Zonisamide can ameliorate the voltage-dependence alteration of the T-type calcium channel CaV3.1 caused by a mutation responsible for spinocerebellar ataxia

• Published in: Molecular brain Vol. 13; no. 1; pp. 1 - 163
• Main Authors: Hara, Naoyuki, Morino, Hiroyuki, Matsuda, Yukiko, Satoh, Kenichi, Hashimoto, Kouichi, Maruyama, Hirofumi, Kawakami, Hideshi
• Format: Journal Article
• Language: English
• Published: London BioMed Central Ltd 26.11.2020; BioMed Central; BMC
• Subjects: Ataxia; CACNA1G; Calcium; Calcium channels; Calcium channels (T-type); Calcium channels (voltage-gated); CaV3.1; Cerebellar ataxia; Cerebellum; Epilepsy; Experiments; Genetic aspects; Medical research; Medicine, Experimental; Movement disorders; Mutants; Mutation; Neurodegenerative diseases; Neurophysiology; Parkinson's disease; Potassium; Reagents; SCA42; Spinocerebellar ataxia; T-type calcium channel; Tremor; Zonisamide; United States > US; Japan; Germany
• ISSN: 1756-6606; 1756-6606
• DOI: 10.1186/s13041-020-00700-7

Abstract Spinocerebellar ataxia (SCA) 42 is caused by a mutation in CACNA1G , which encodes the low voltage-gated calcium channel Ca V 3.1 (T-type).

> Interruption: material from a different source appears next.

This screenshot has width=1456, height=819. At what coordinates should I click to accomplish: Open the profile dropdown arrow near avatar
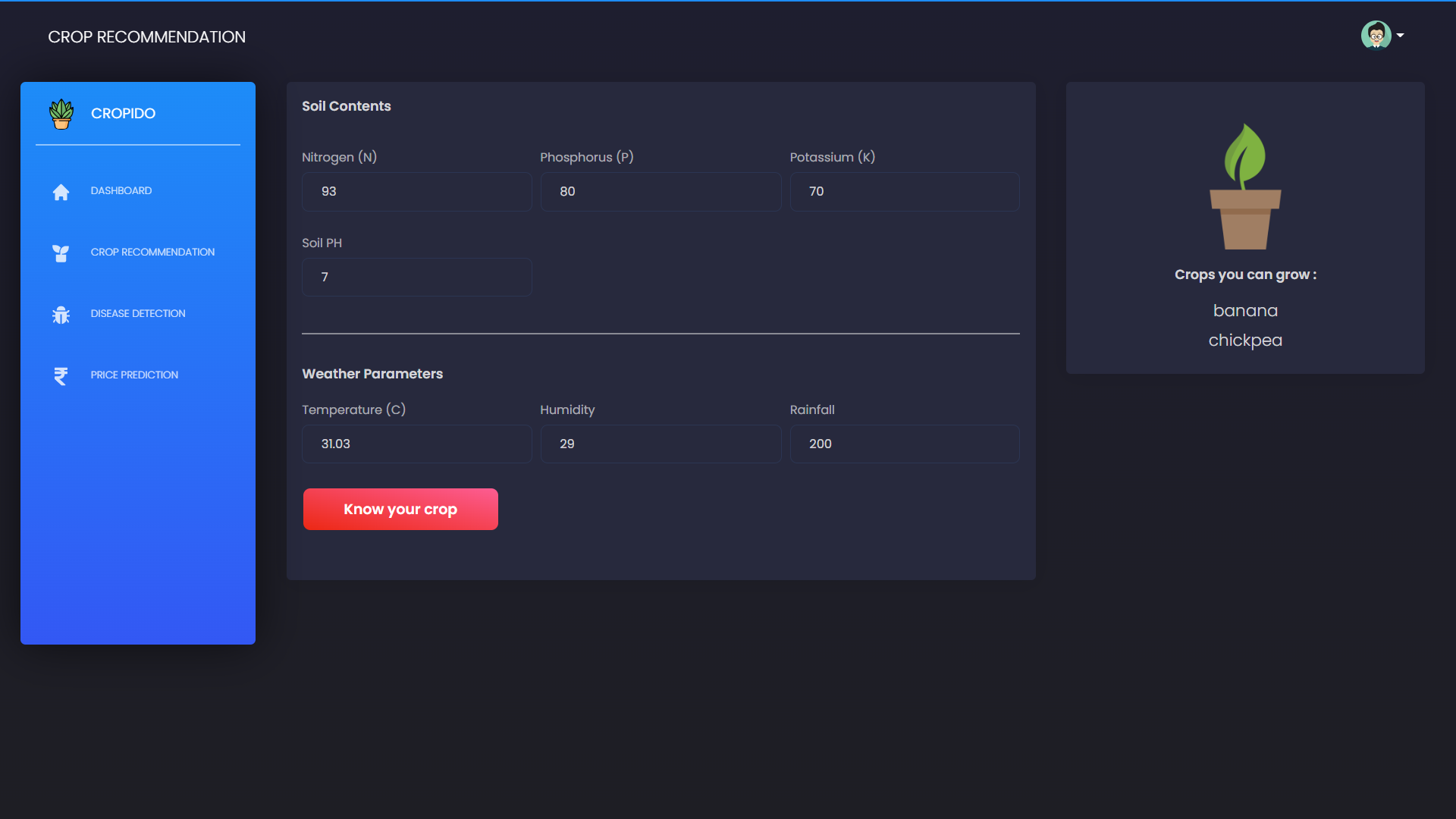[x=1401, y=34]
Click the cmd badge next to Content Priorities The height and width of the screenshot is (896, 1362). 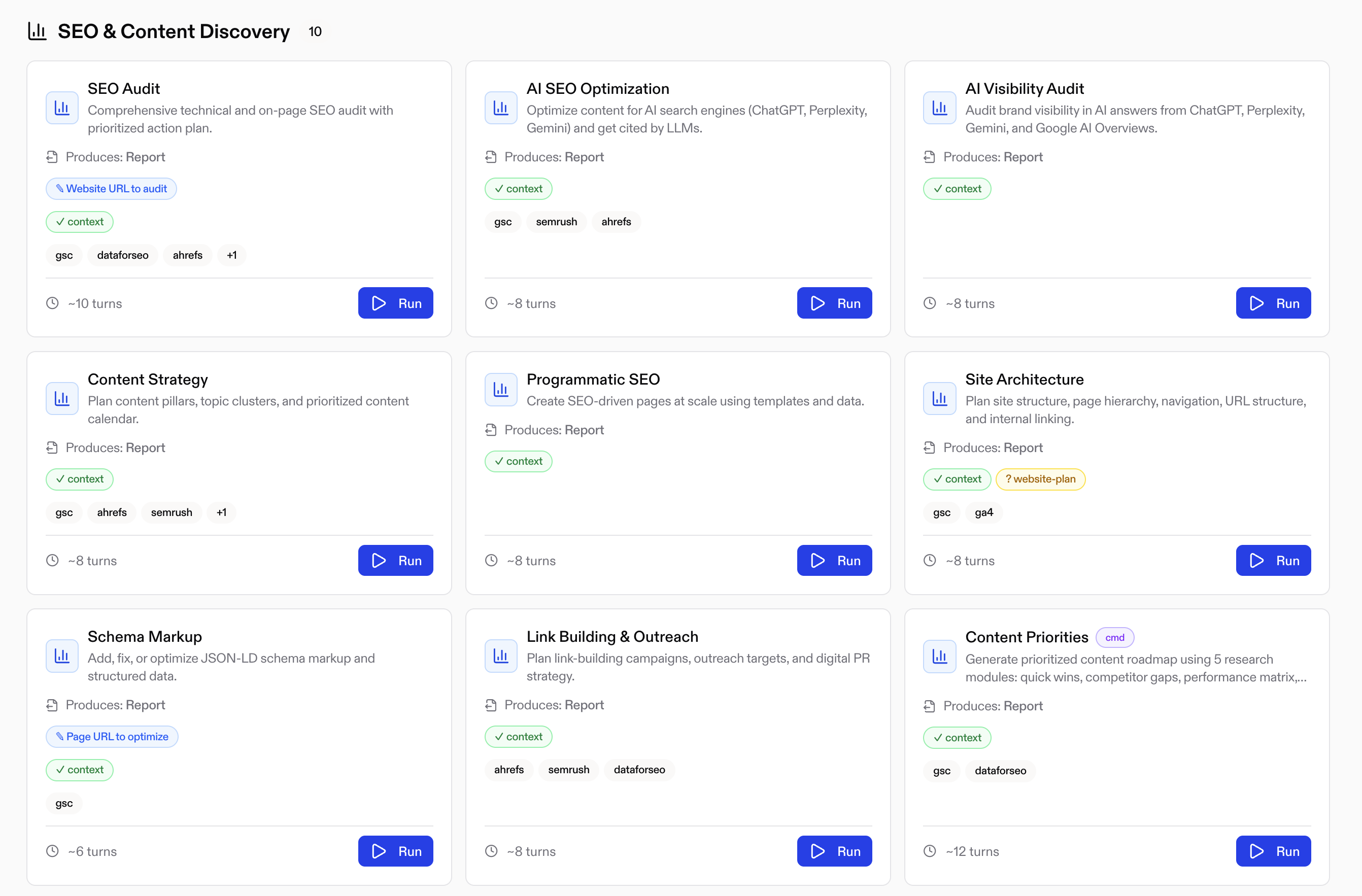(x=1114, y=637)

Patients with SCA42 exhibit a pure form of cerebellar ataxia. We encountered a patient with the p.Arg1715His mutation, suffering from intractable resting tremor, particularly head tremor. This symptom improved with the administration of low-dose of zonisamide (ZNS), a T-type calcium channel blocker effective for treating Parkinson’s disease and epilepsy. Previous electrophysiological studies showed that the voltage dependence of this mutant Ca V 3.1 was shifted toward the positive potential. This abnormal shift was considered a factor related to disease onset and symptoms. In this study, we performed whole-cell recordings of GFP-expressing HEK293T cells that expressed wild-type or mutant Ca V 3.1 and investigated the changes in the abnormal shift of voltage dependence of the mutant Ca V 3.1. The results showed that ZNS in an amount equivalent to the patient’s internal dose significantly ameliorated the abnormal shift in the mutant Ca V 3.1, giving values close to those in the wild-type. On the other hand, ZNS did not affect the voltage dependence of wild-type Ca V 3.1. Because Ca V 3.1 is known to be involved in tremogenesis, modulation of the voltage dependence of mutant Ca V 3.1 by ZNS might have contributed to improvement in the intractable tremor of our patient with SCA42. Moreover, efonidipine, another T-type calcium channel blocker, had no effect on tremors in our patient with SCA42 and did not improve the abnormal shift in the voltage dependence of the mutant Ca V 3.1. This indicates that ZNS is distinct from other T-type calcium channel blockers in terms of modulation of the voltage dependence of the mutant Ca V 3.1.